This is an exercise in finding an efficient algorithm that takes in a file containing the edges of an undirected graph and finds out if it is two-colorable. I chose to use a modified Depth-First-Search that, instead of keeping track of start and finish times, assigns each vertex a color that is the opposite of its parent. When the end of the recursive DFS-Visit is reached, it must be checked for a cycle. This is accomplished by looking at the next outgoing edge to see if the vertex has the same color. If it does, that is the start of the odd length cycle. The number of that vertex is stored and, as the recursion peels back, each subsequent vertex is added to a linked list of vertices in the odd cycle. When the origin vertex of the odd cycle is reached, the recursion is stopped and the list of vertices is written to a file. If the algorithm completes with- out finding any odd cycles, then the graph is two-colorable and it is output showing the coloring created by the algorithm.

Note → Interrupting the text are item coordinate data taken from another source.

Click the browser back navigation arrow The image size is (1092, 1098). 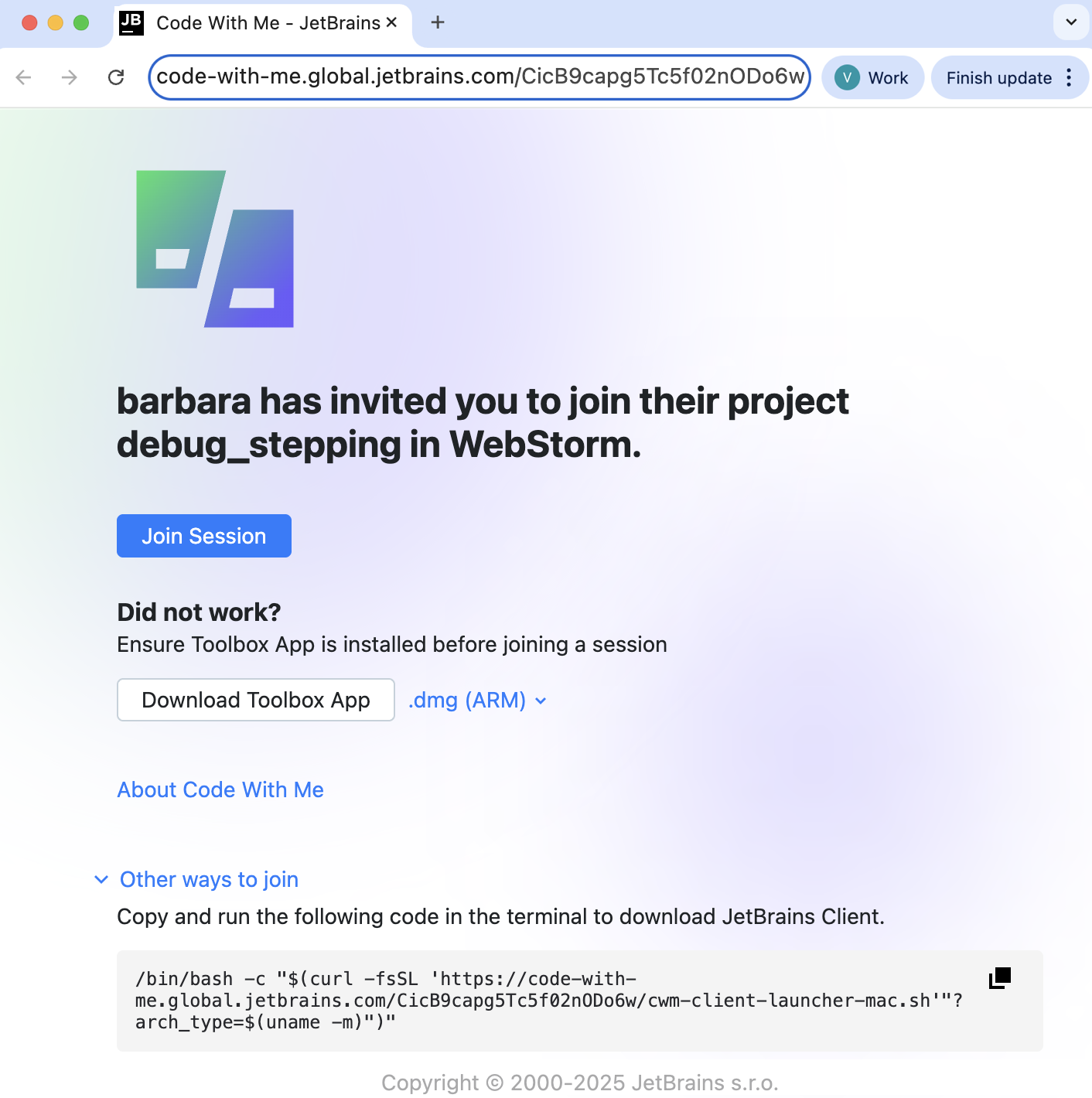[x=23, y=77]
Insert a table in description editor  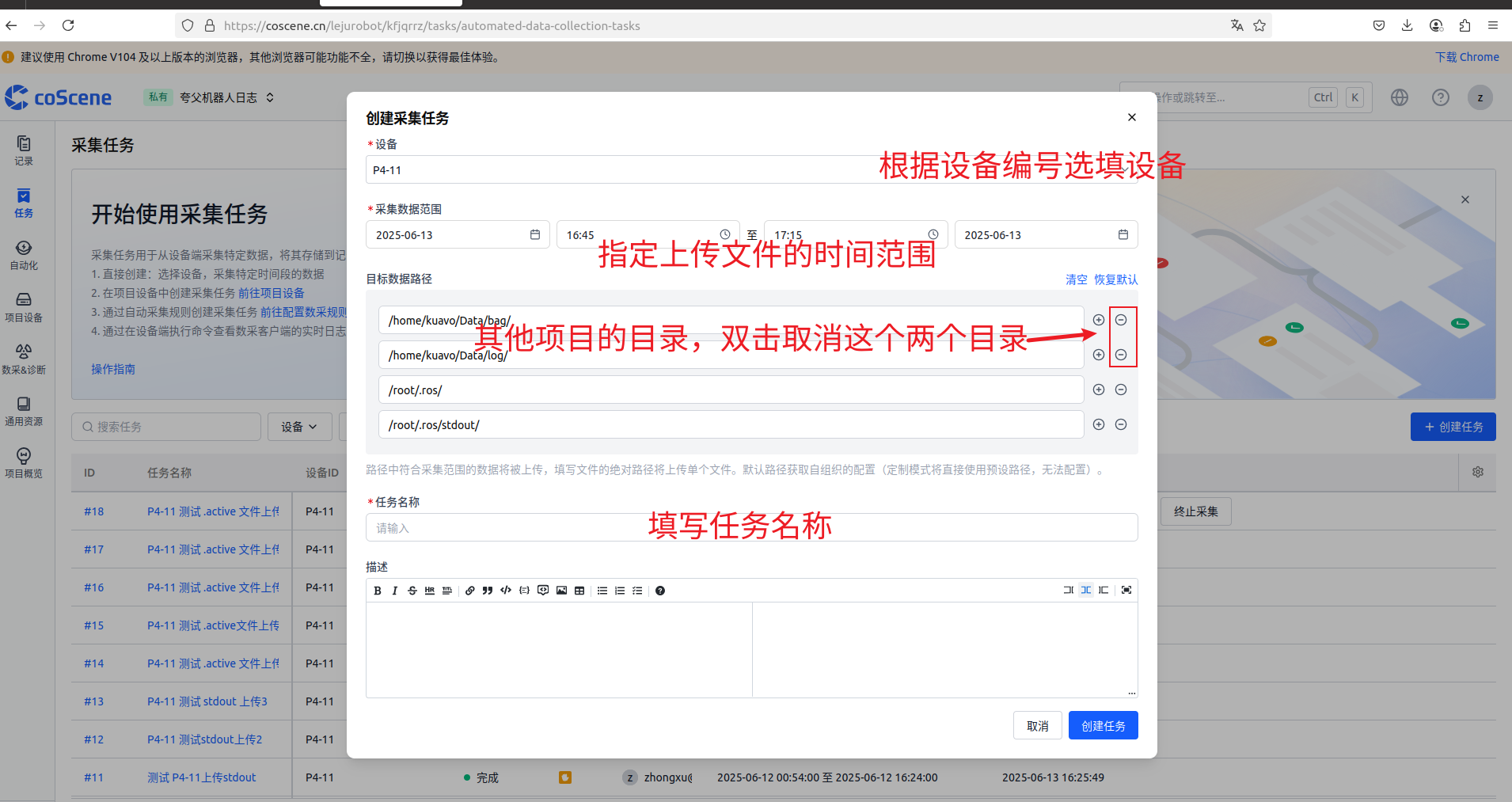(x=579, y=591)
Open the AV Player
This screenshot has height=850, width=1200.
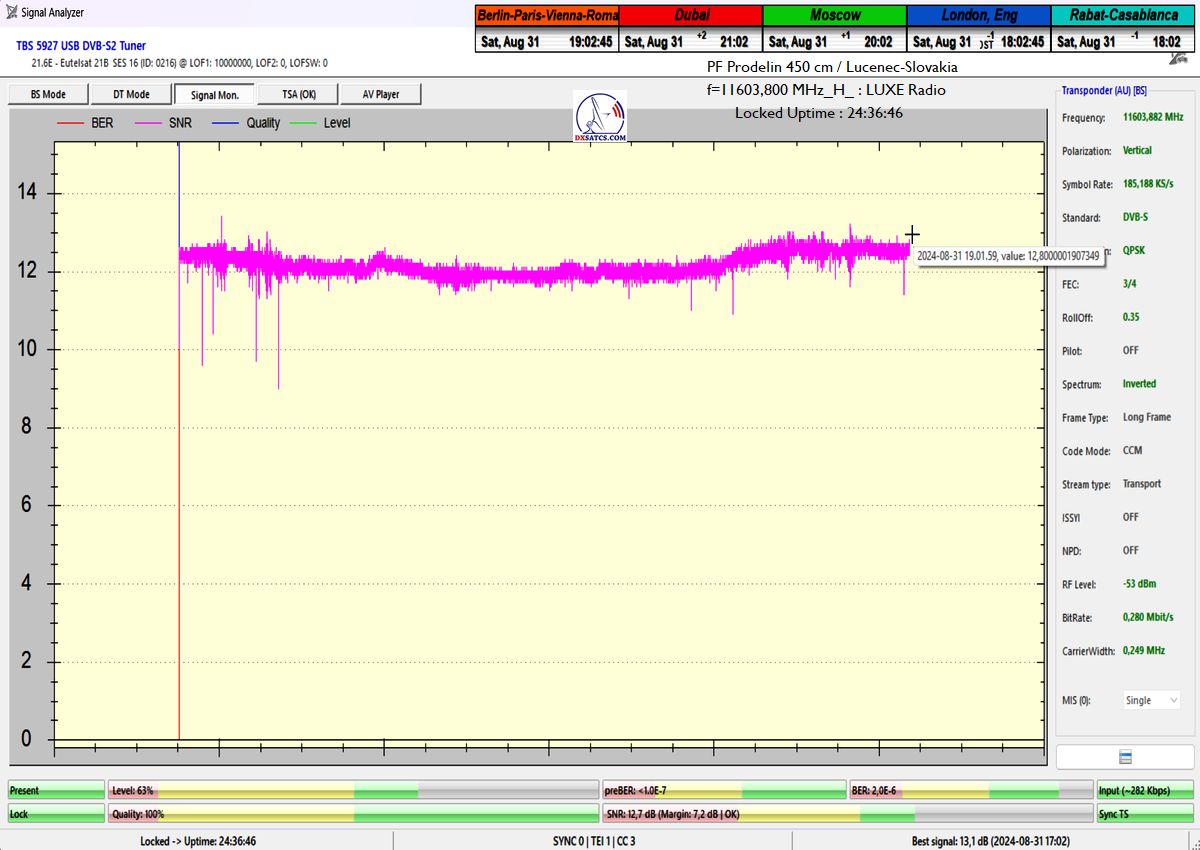(x=380, y=95)
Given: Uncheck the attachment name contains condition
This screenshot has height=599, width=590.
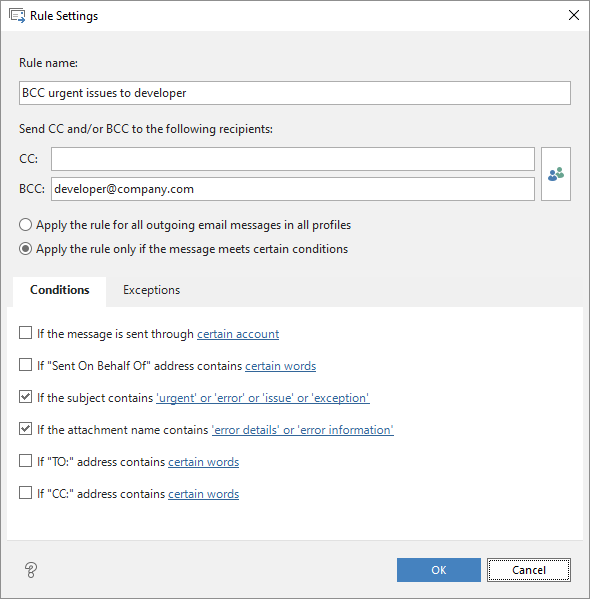Looking at the screenshot, I should pyautogui.click(x=26, y=429).
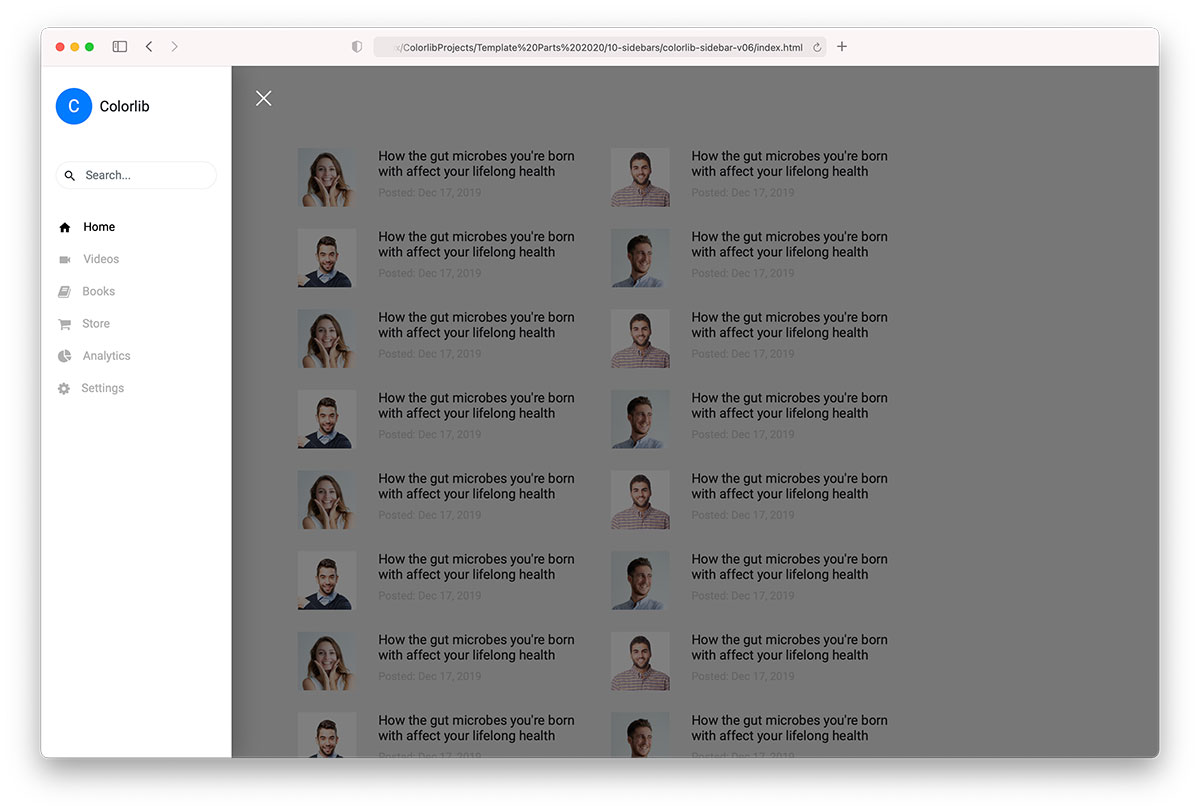Open a new browser tab with the plus
This screenshot has height=812, width=1200.
[x=841, y=46]
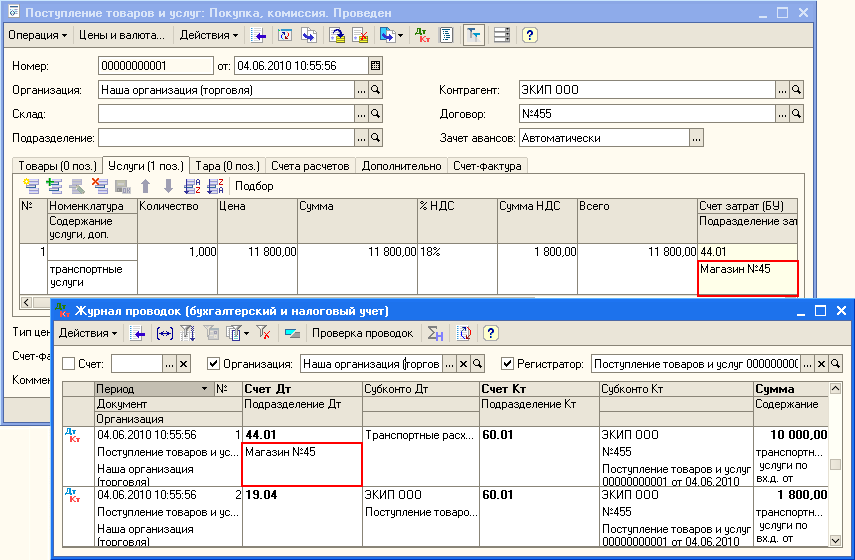Sort table rows ascending A-Z
This screenshot has height=560, width=855.
click(x=192, y=186)
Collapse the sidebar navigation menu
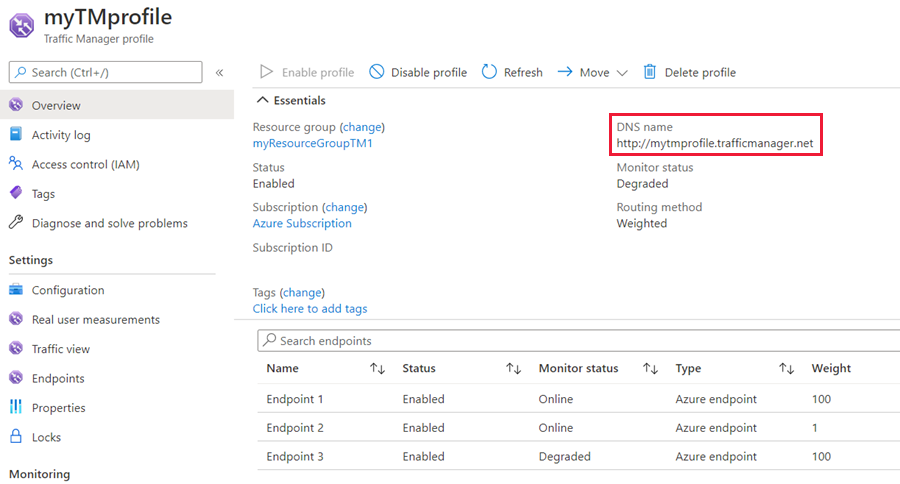The width and height of the screenshot is (900, 484). [x=219, y=72]
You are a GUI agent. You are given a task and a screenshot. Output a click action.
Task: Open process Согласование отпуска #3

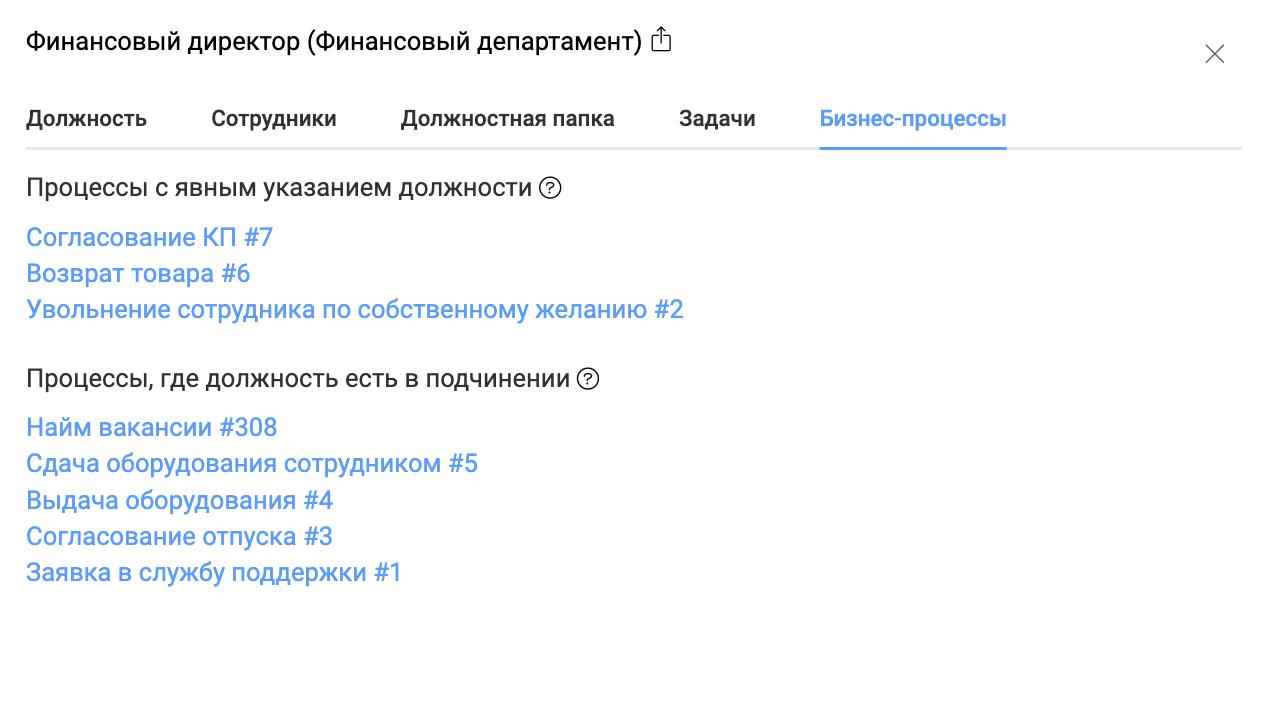(x=178, y=536)

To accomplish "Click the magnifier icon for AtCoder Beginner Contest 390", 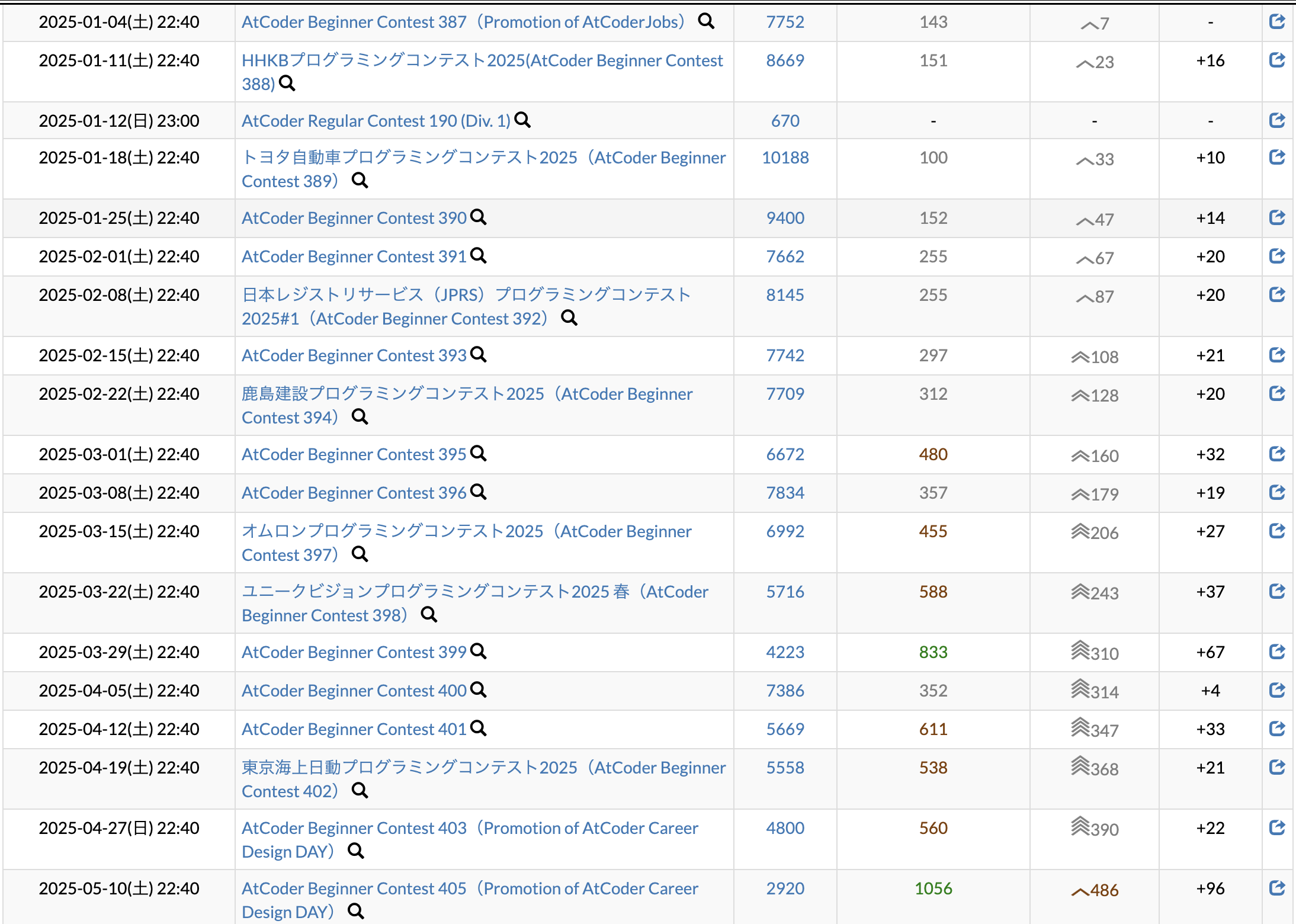I will (479, 218).
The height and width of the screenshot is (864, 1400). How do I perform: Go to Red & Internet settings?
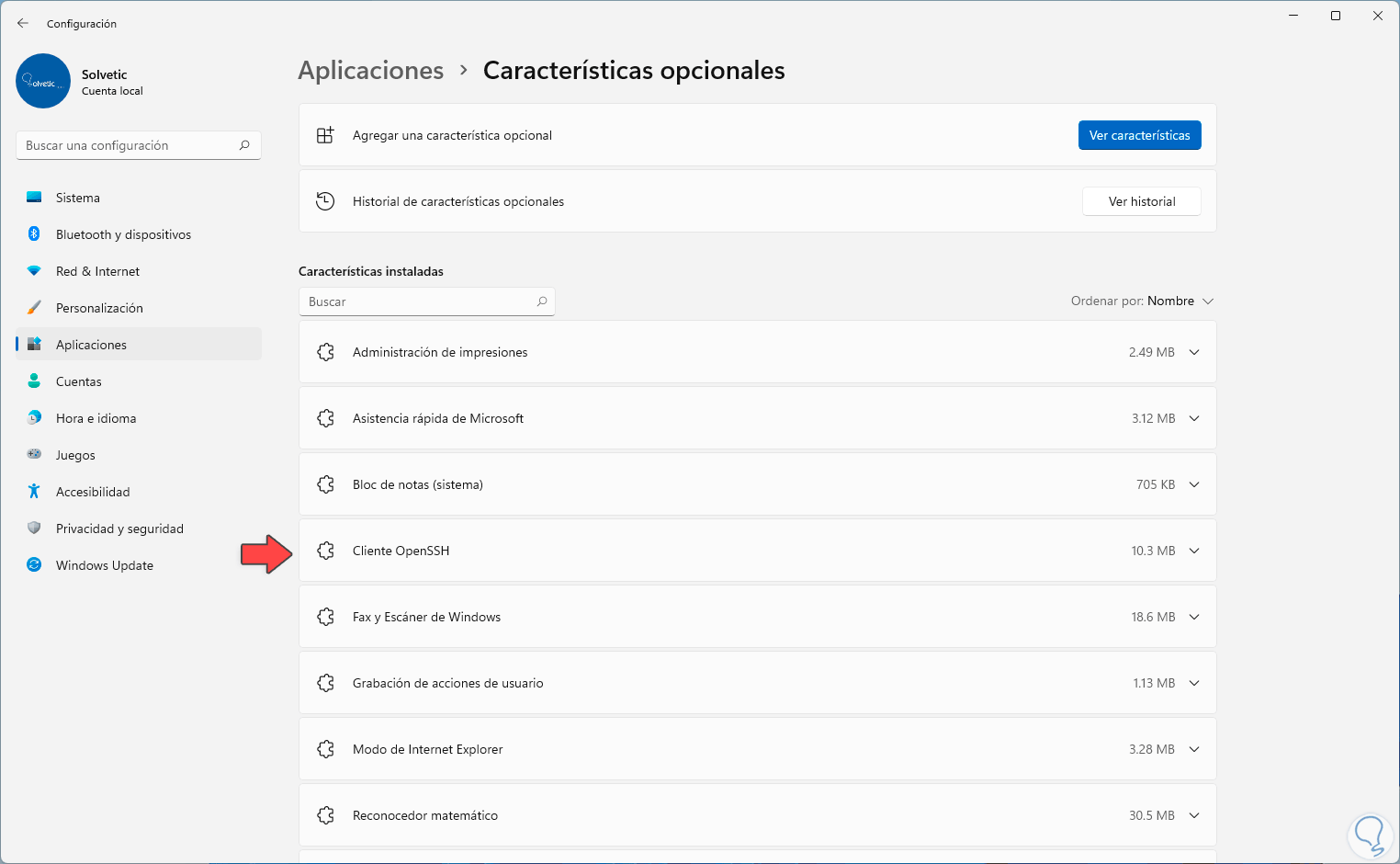click(x=97, y=271)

If V is the number of vertices and E is the number of edges, this algorithm runs at O(|V|+|E|).

This program can be run from an IDE such as Eclipse or Netbeans. If that is done, the VM flag, Xss25m must be set in the run/build configuration. After it is built, it can be run from the command line:

$ java Xss25m -jar GraphColoring.jar <Insert filename here>

If no filename is provided as an argument, it will use the three sample files.